= Valkenburg Castle (board game) =

Fantasy board wargame

Cover art by Alvin Bellflower

Valkenburg Castle is a 1980 board game published by Task Force Games.

==Description==
Valkenburg Castle is fantasy board wargame where one player controls the forces of "Good", trying to invade the dungeons of a castle, while the other player controls the forces of "Evil" that are defending the castle.

The castle has five levels of dungeons that are interconnected by ladders and stairs. The defending player can use keys to lock and unlock doors, whereas the attacking player must try to open locked and barred doors without the use of keys. The rules for combat are thorough and cover missile fire, melee fighting, vertical assaults on ladders, magic use, and forcing doors open.

An optional set of rules allows players to use modern arms.

==Publication history==
When popular fantasy role-playing games like Dungeons & Dragons attracted gamers away from board wargames in the late 1970s, several wargame companies responded by trying to create D&D-like board games, such as Citadel (FGU, 1976) and Melee (Metagaming Concepts, 1977). Task Force Games entered the D&D-like market with Barbarian in 1979 and followed this with Valkenburg Castle, a microgame designed by Stephen V. Cole and published in 1980 with cover art by Alvin Bellflower, and interior art by R. Vance Buck and Allen Edlridge.

==Reception==
Jerry Epperson reviewed Valkenburg Castle in The Space Gamer No. 28. Epperson commented that "Valkenburg Castle would be worth the money to a 'hard-core' fantasy gamer; others might do better elsewhere. A lot of good ideas went into this game, but some of them got lost."

In Issue 80 of Strategy & Tactics, (May–June 1980), Richard Berg commented, "In essence, this is an urban renewal project ... Moderate complexity; length is not too long, but depends on who's playing and how much you've smoked."

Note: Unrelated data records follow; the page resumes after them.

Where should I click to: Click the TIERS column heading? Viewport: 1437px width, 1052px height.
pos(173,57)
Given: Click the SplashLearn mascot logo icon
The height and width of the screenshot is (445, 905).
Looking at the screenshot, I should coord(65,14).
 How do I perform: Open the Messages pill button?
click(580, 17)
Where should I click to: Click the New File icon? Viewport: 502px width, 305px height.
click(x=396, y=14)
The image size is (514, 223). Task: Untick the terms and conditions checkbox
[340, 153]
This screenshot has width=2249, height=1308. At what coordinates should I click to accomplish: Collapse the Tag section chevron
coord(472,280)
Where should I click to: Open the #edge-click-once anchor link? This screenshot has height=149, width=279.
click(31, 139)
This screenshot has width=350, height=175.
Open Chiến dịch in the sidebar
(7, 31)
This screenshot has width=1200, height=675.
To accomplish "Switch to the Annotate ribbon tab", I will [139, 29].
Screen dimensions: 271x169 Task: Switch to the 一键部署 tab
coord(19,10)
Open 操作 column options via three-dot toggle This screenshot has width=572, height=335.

In the October 1980 issue of Fantastic, game designer Greg Costikyan found the game mediocre, writing sarcastically, "The players represent parties who enter the castle in order to fight monsters and take their treasure. A breathtakingly original concept, yes? Again, Task Force demonstrates its immense collective imagination by putting D & D on a game-map."

John Lambshead reviewed Valkenburg Castle for White Dwarf #21, giving it an overall rating of 8 out of 10, and stated that "It has a good solid system on which a gamer can hang his own favourite rules. At the price it must be considered excellent value for money."

In Issue 2 of Pegasus, Clayton Miner found the components rather drab, and the rules relatively complex. Miner also commented that "Valkenburg Castle is by no means a perfect game, it is not as spontaneous as D&D, and lacks the general creativity found in most D&D games, while being very close to a dungeon run." Miner found the game was essentially a fight, noting, "Combat is the central idea of the game, and Valkenburg Castle seems to have been designed primarily as a lesson in the complexity of such a struggle." Miner also found the game was unbalanced in favor of the Evil defenders. Despite these issues, Miner concluded, "In summation, Valkenburg Castle is a very good game (unless you go a little crazy and try to use the rules for modern combat), that lends itself well to the campaign game scenario given in the back, and is well worth the cost, as it will provide many hours of enjoyment and action, in the dark depth of an enemy held catacombe [sic]."

In a retrospective review of Valkenburg Castle in Black Gate, John ONeill said "It was an appealing variation on the classic loot-and-scoot dungeon mechanic, with the added bonus of a compelling backstory, a loyal army, and a chance to win back a crown. What's not to like?"

In Issue 26 of Simulacrum, Brian Train noted, "I recall having a lot of fun with this game when I first got it." Train concluded, "Just for fun, there are rules for modern weapons, so you can try and storm the castle with assault rifles."